__Task description__:
Copy the items from the line with "I want to click" to the line with "Looking at the image, I should click on (730, 352).", changing "coordinate pair" to "pair of numbers" and leaving everything else as it is. Omit the pictures from your copy.

__Given records__:
● ● ● ●

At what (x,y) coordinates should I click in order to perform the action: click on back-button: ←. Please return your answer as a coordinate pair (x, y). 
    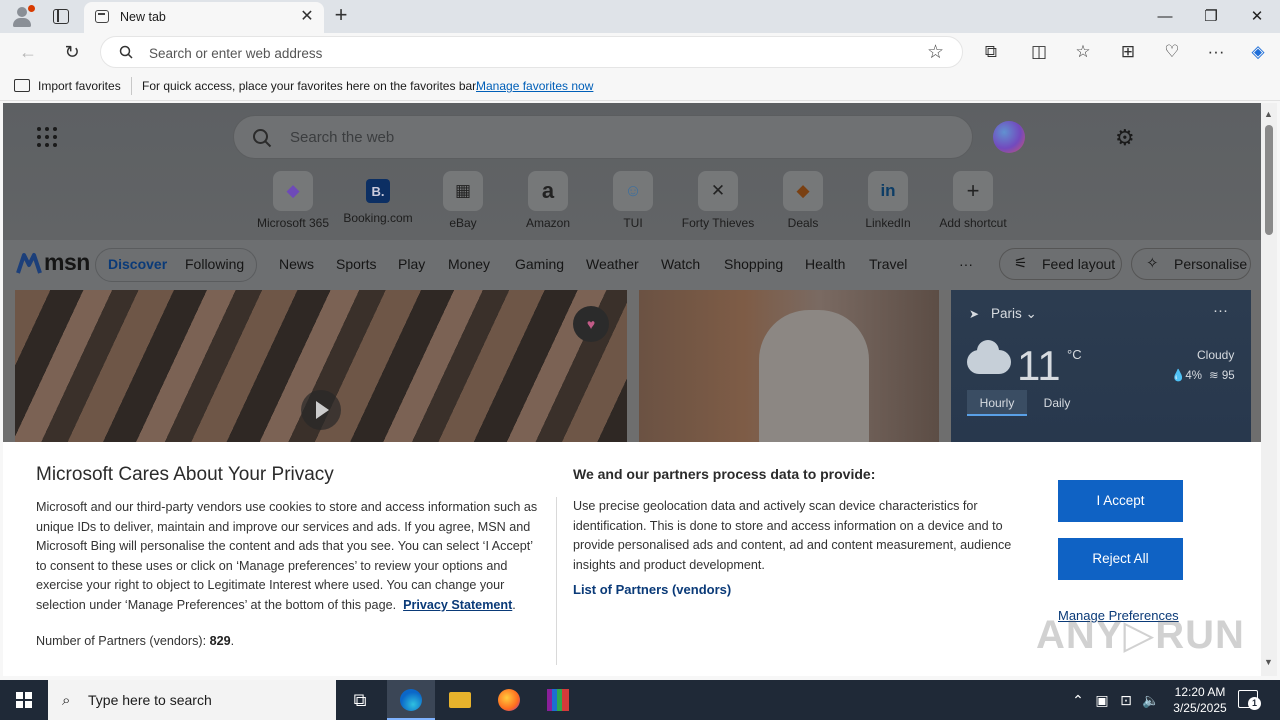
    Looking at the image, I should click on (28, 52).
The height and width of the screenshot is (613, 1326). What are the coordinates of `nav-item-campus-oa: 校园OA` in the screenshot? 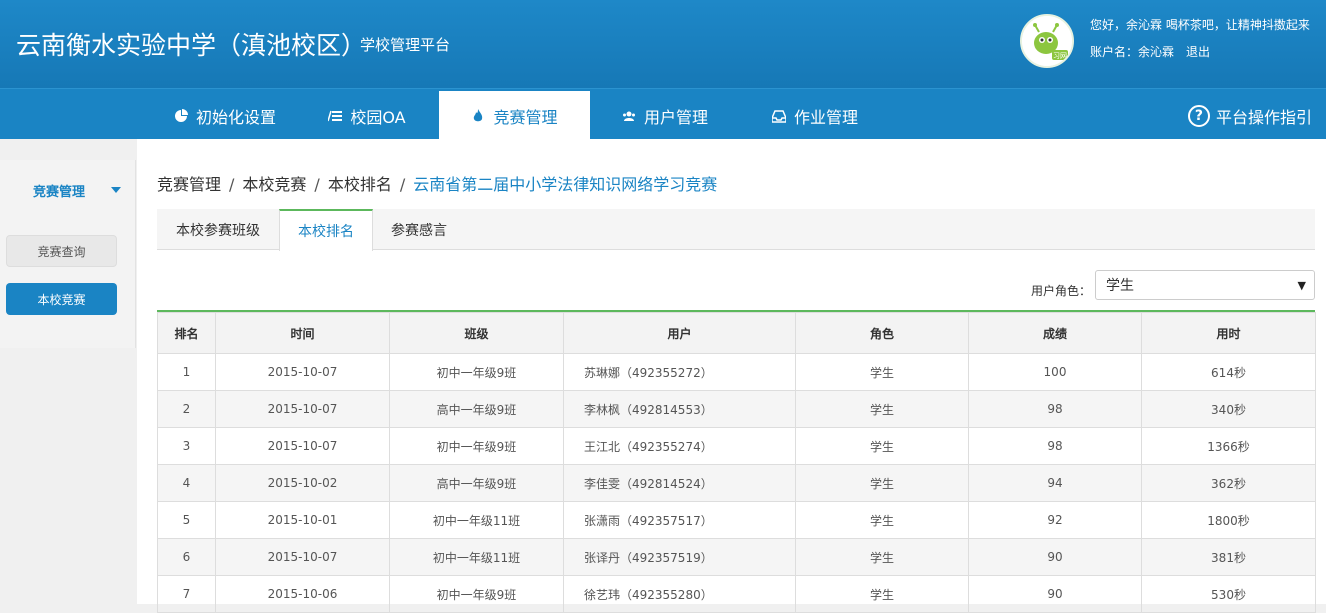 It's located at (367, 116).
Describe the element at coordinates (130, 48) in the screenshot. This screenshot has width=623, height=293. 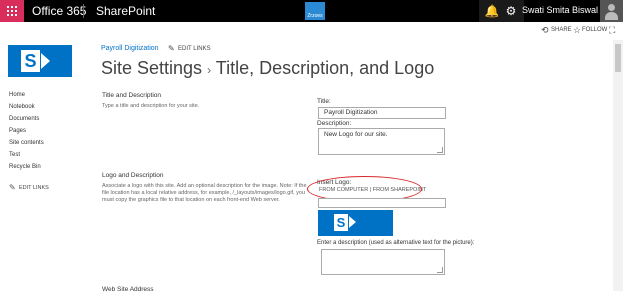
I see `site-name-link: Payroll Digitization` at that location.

● ● ● ●

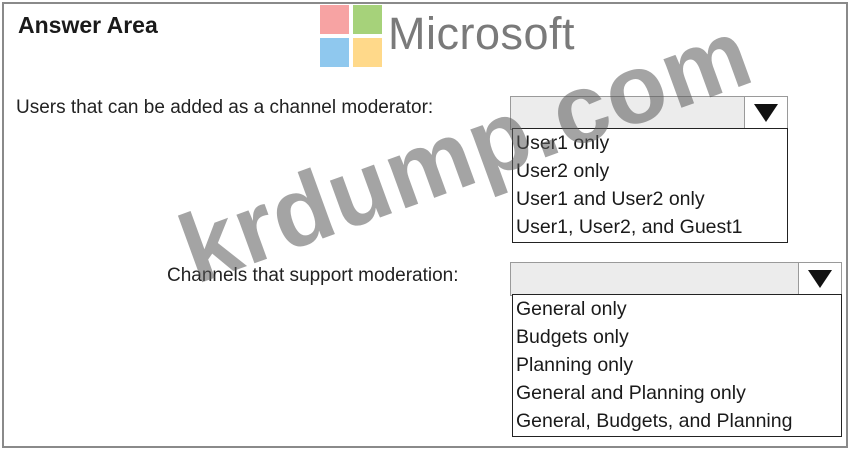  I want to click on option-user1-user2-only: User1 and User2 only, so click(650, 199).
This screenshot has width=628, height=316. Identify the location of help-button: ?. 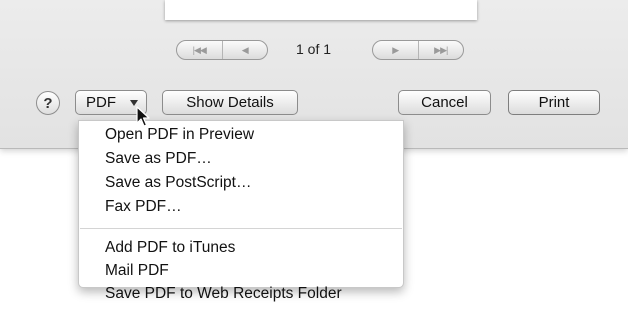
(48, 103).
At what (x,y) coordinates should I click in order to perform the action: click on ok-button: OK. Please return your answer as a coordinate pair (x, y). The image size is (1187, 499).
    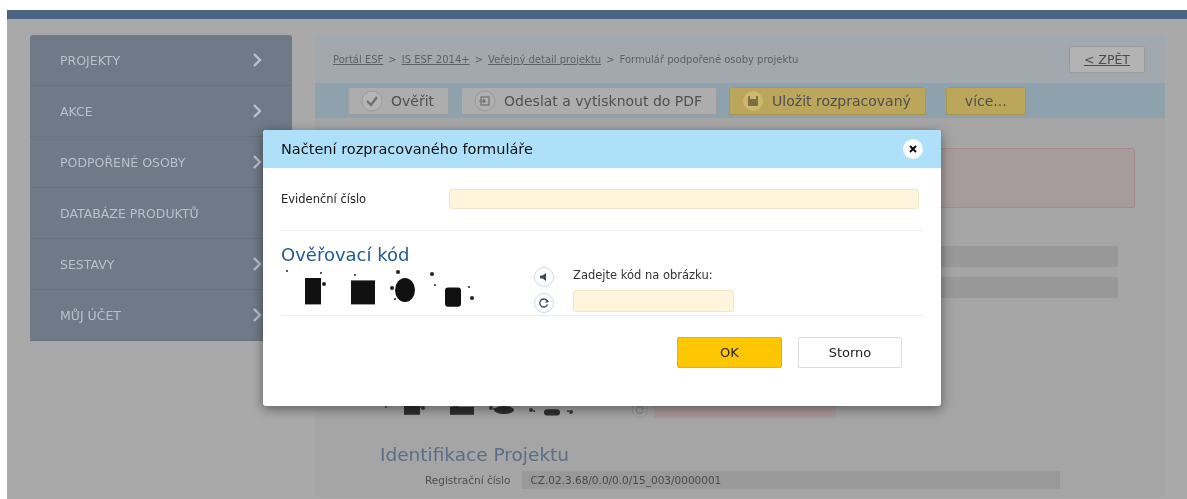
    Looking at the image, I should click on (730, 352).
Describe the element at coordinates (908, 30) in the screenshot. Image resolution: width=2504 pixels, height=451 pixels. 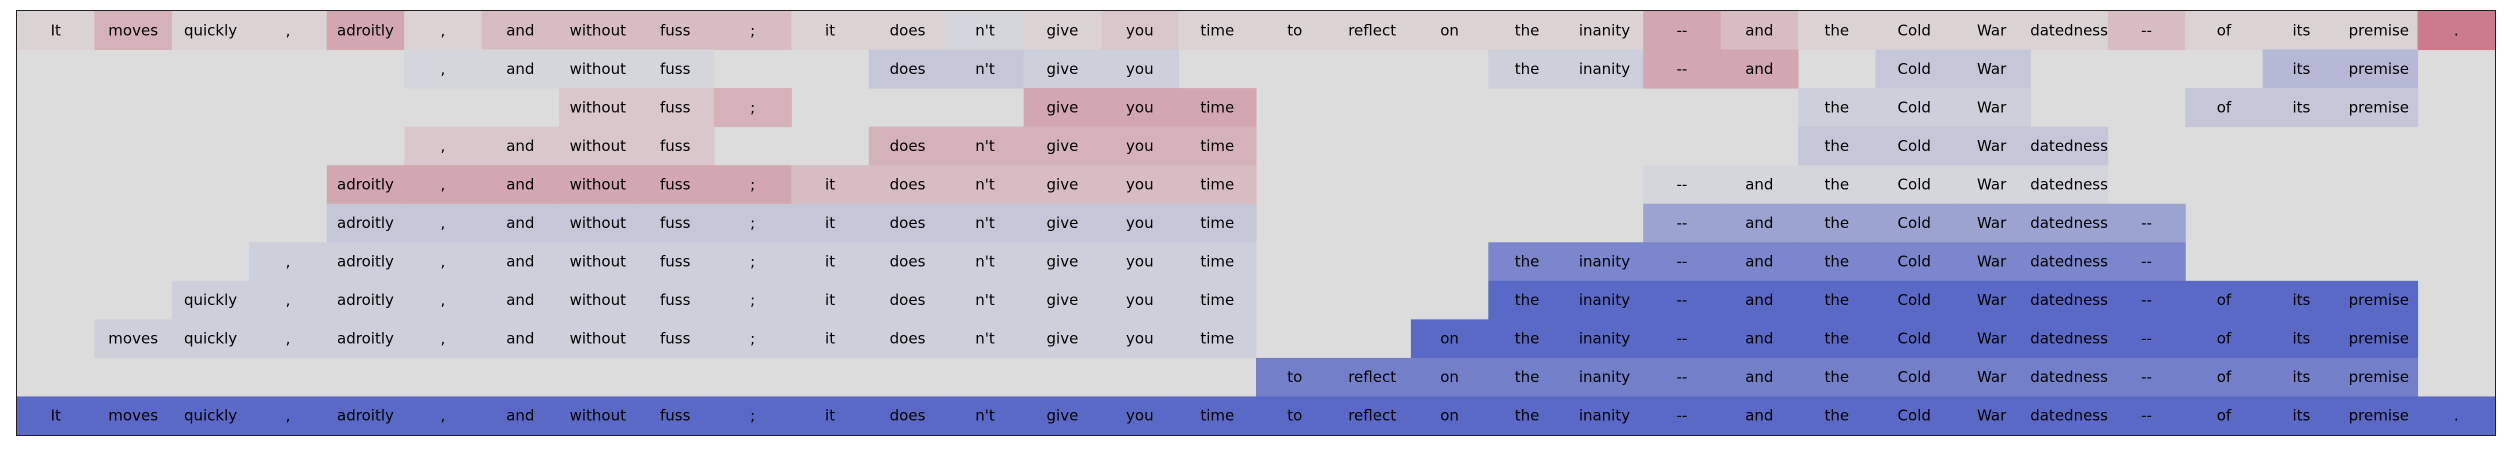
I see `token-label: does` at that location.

● ● ● ●

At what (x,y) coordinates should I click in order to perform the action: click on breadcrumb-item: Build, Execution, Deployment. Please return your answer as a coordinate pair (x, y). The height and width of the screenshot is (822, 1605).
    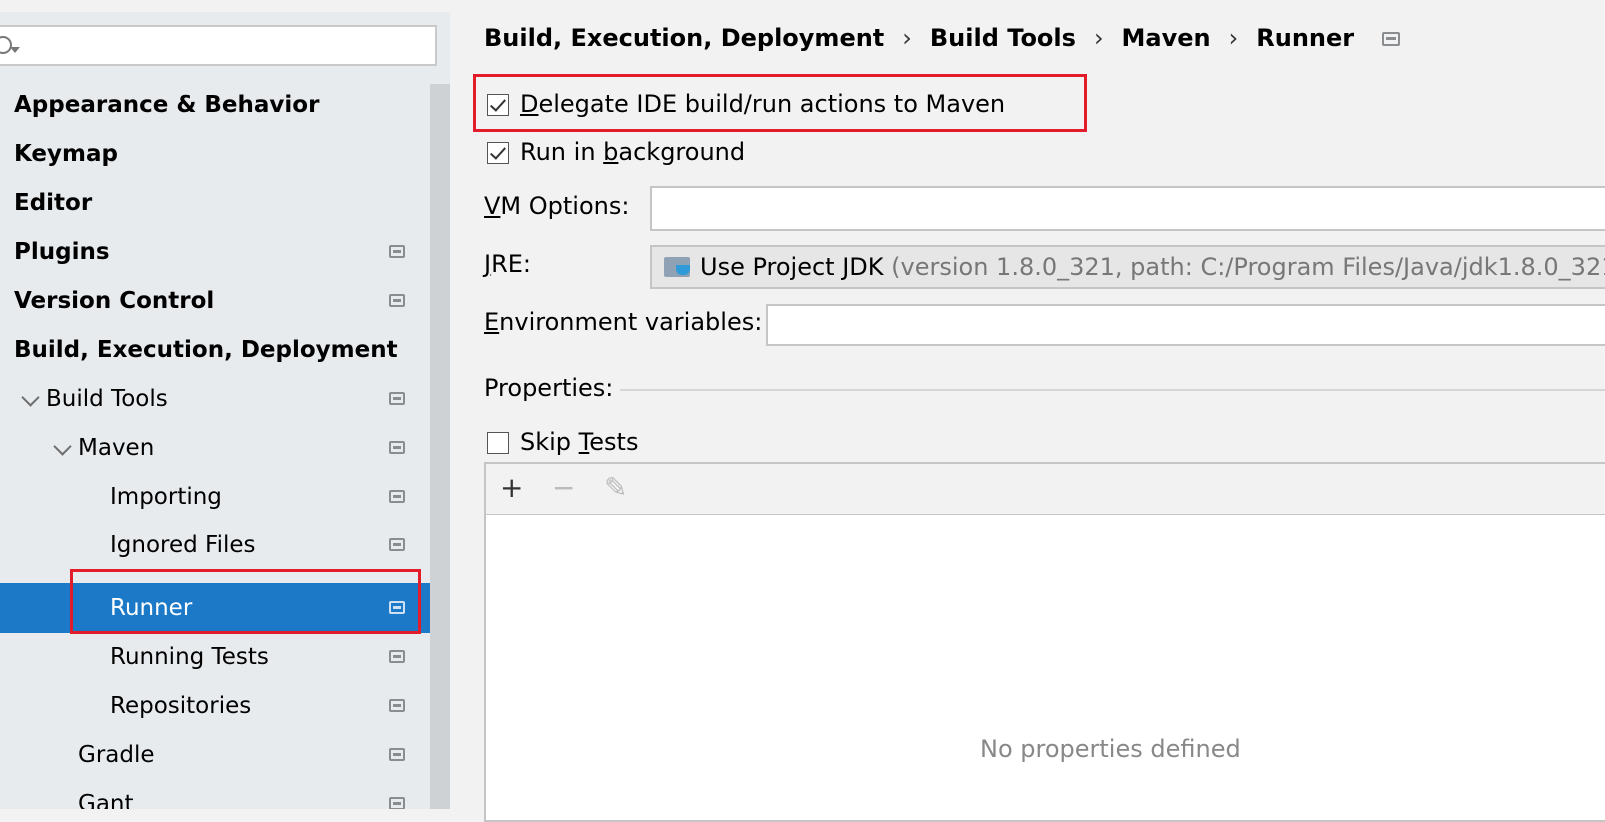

● ● ● ●

__Your response__:
  I want to click on option-user1-user2-only: User1 and User2 only, so click(650, 199).
This screenshot has width=628, height=316. Identify the location of help-button: ?. 
(48, 103).
At what (x,y) coordinates should I click in order to perform the action: click on ok-button: OK. Please return your answer as a pair of numbers (x, y). The image size is (1187, 499).
    Looking at the image, I should click on (730, 352).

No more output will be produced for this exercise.